IRd is effective regardless of underlying cytogenetics risks

While a large portion of rrMM patients have high-risk cytogenetics that are more prone to unfavorable clinical outcomes, IRd has demonstrated a similar median PFS benefit of 21.4 months among those with high-risk cytogenetic features when compared to 20.6 months among those with standard-risk cytogenetic features.² When compared to patients in the placebo arm of the TOURMALINE-MM1 trial, patients in the ixazomib arm demonstrated an improved PFS of 11.7 months (21.4 vs. 9.7 months, HR=0.54; 95% CI: 0.32-0.92; p=0.02).² Even in those with del(17p) or t(4;14) without del(17p) and t(14;16) aberrations, a PFS benefit of 21.4 and 18.5 months, respectively, were observed with IRd.²

As the only oral triplet treatment, IRd treatment was reported to have maintained a similar health-related quality of life from baseline over the course of treatment when compared to the control arm in the TOURMALINE-MM1 study.¹² Similarly, the physical, emotional and social function domains were also maintained with IRd treatment.¹² “IRd triplet therapy is recommended for patients with high-risk cytogenetics, and when we look particularly at the TOURMALINE MM1 trial data, when compared to the standard risk, the high-risk group has completely overcome the risk barrier,” concluded Prof.
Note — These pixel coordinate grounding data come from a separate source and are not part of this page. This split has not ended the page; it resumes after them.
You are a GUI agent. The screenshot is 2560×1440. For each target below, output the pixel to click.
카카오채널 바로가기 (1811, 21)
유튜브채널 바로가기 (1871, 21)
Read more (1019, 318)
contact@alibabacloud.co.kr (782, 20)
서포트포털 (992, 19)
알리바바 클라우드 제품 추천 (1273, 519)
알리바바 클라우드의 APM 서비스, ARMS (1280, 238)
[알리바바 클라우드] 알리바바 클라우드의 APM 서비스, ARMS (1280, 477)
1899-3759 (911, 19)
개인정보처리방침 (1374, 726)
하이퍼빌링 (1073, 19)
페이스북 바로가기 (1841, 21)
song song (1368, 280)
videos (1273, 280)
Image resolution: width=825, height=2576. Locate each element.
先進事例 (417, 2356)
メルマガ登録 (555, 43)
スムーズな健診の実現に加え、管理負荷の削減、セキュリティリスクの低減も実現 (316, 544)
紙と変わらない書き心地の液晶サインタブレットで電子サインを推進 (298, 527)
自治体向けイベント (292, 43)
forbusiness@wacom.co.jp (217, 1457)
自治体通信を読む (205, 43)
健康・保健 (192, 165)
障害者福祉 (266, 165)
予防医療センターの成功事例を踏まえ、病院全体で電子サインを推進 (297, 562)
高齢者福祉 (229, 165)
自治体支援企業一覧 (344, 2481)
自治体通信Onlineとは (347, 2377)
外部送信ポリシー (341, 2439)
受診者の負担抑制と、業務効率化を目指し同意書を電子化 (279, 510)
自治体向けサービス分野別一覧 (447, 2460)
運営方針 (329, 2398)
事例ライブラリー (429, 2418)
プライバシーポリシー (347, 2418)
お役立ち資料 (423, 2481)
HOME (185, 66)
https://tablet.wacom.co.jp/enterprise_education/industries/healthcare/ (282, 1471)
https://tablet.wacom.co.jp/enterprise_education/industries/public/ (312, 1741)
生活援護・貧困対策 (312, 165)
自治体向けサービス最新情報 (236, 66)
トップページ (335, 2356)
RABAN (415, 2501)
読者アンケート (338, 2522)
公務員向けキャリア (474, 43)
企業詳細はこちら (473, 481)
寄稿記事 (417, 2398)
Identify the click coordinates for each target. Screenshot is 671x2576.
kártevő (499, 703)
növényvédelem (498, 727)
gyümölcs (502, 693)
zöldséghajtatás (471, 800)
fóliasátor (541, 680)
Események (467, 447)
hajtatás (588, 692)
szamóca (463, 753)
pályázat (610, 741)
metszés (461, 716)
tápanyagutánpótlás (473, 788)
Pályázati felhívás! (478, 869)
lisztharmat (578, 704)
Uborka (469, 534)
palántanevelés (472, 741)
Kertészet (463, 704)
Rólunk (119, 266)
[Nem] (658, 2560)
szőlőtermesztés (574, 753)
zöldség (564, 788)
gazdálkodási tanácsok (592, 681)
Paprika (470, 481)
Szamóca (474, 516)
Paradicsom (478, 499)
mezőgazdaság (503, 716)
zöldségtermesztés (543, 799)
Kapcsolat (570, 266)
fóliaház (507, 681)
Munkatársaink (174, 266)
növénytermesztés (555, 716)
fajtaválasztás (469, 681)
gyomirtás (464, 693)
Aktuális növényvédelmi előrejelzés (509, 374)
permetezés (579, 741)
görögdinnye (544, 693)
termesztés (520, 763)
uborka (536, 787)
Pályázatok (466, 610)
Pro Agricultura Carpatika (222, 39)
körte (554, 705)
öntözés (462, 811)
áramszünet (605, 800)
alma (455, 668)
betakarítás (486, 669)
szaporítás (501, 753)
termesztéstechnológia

Jackson.

Conclusion

The treatment landscape in rrMM is constantly evolving with an increasing range of therapeutic options now being added to the intricate clinical treatment decision-making process. Careful interpretation of the clinical trial data is vital and must be merged with real-world considerations. With the efficacy and safety of the IRd triplet regimen observed in the TOURMALINE-MM1 trial being comparable to the real-world setting, clinicians should now consider IRd as an alternative option for the treatment of rrMM patients.